=== Supplied material ===

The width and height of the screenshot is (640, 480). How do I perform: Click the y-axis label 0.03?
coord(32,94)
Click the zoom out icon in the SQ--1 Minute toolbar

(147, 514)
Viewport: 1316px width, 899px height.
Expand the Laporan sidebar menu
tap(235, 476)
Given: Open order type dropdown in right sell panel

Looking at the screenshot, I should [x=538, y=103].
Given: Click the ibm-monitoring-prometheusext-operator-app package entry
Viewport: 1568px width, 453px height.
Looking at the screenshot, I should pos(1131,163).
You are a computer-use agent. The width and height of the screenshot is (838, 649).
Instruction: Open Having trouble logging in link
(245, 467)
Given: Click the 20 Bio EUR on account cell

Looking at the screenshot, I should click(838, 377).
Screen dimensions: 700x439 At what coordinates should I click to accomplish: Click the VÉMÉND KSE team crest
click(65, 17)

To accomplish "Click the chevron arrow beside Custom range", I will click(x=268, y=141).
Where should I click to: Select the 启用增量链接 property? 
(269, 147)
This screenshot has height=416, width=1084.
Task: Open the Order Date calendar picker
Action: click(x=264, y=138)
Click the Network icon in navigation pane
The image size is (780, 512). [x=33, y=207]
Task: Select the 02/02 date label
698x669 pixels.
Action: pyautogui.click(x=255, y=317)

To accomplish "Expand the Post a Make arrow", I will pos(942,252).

===

*Goal of the exercise*
Scan the entries for the word "will". Report each line that has it.

*Solution below*
To accomplish "Click the chevron arrow beside Custom range", I will click(x=268, y=141).
To accomplish "Expand the Post a Make arrow", I will pos(942,252).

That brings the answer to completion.